Breast cancer awareness: Save lives, not ‘tatas’
October is Breast Cancer Awareness Month, and everywhere you turn, from the supermarket line to the gas station pump, there are pink ribbons and pleas to donate to cancer foundations.
This in itself is not a bad thing. I whole-heartedly agree with raising awareness about breast cancer research and foundations that help those who struggle with or have survived the disease.
But when campaigns have slogans such as “I love Boobies” or “Save the Tatas,” that sends the wrong type of message. A woman is not defined by a single part of her anatomy.
Shouldn’t we be focusing on saving lives, not breasts?
These types of slogans are also sexualizing a disease in which absolutely no part is sexy. Chemotherapy, rehabilitation, mastectomies — these are the realities these women face. What does “No Bra Day” have to do with supporting and acknowledging their hardships?
When companies and campaigns try to make these slogans lewd just so a sleazy man can walk around wearing a shirt about how much he loves a woman’s chest, they are undermining the real battles cancer patients have to face, ones that can have devastating consequences.
Women are objectified every day by men who only see them as parts of a whole — a nice pair of legs, a thin waist or big boobs. These slogans help perpetuate this objectification and directly link a woman’s worth to her breasts.
What does this mean for women who have had their breasts removed? My great aunt survived breast cancer, but only after getting a mastectomy that removed one of her breasts. Now, she wears a prosthetic instead. Does that make her any less of a woman?
These slogans can actually do real damage to the self-esteems of women who have had mastectomies and feel marginalized because of the way society values a part of them they had no choice but to remove.

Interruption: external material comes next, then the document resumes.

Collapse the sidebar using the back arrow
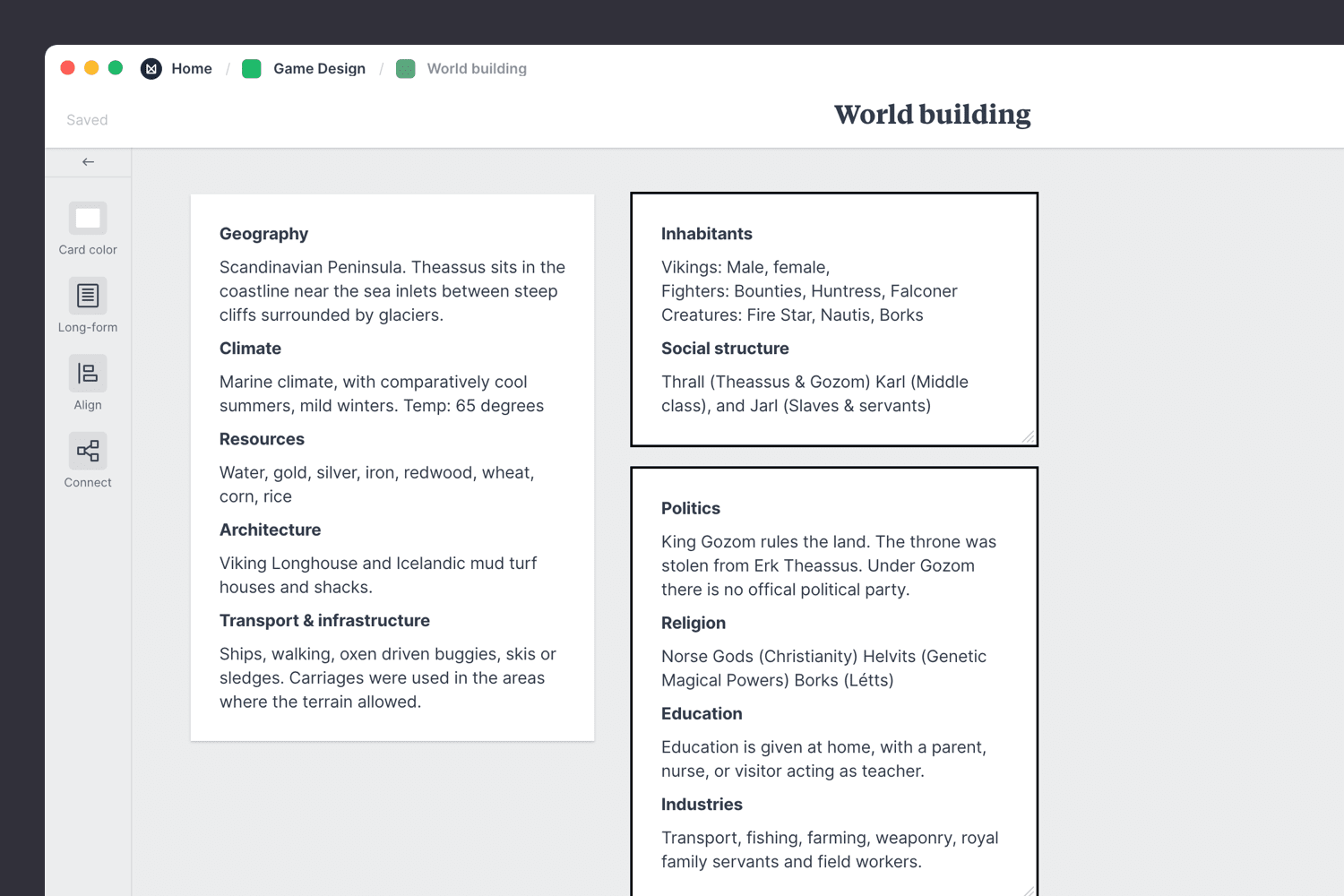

Plus, breast cancer is a disease that affects men as well as women. These campaigns about saving traditionally female breasts completely ignore the fact that more than 2,000 men will be diagnosed with breast cancer this year, according to the Susan G. Komen organization. Saving the lives of these men is just as important, and shouldn’t be overlooked because of some stupid slogans.
Ultimately, breast cancer awareness campaigns should revolve around one thing: saving lives. Millions of women and thousands of men struggle with the disease, and their lives should take precedent over a single part of their anatomy.
This year alone it is estimated that breast cancer will kill more than 40,000 women and more than 400 men in the United States. So, this month, every time you think about donating to support this cause, don’t worry about saving “boobies” or “tatas.” Worry about saving these lives.
Deanna Ferrante is a Senior Staff Writer at the Central Florida Future.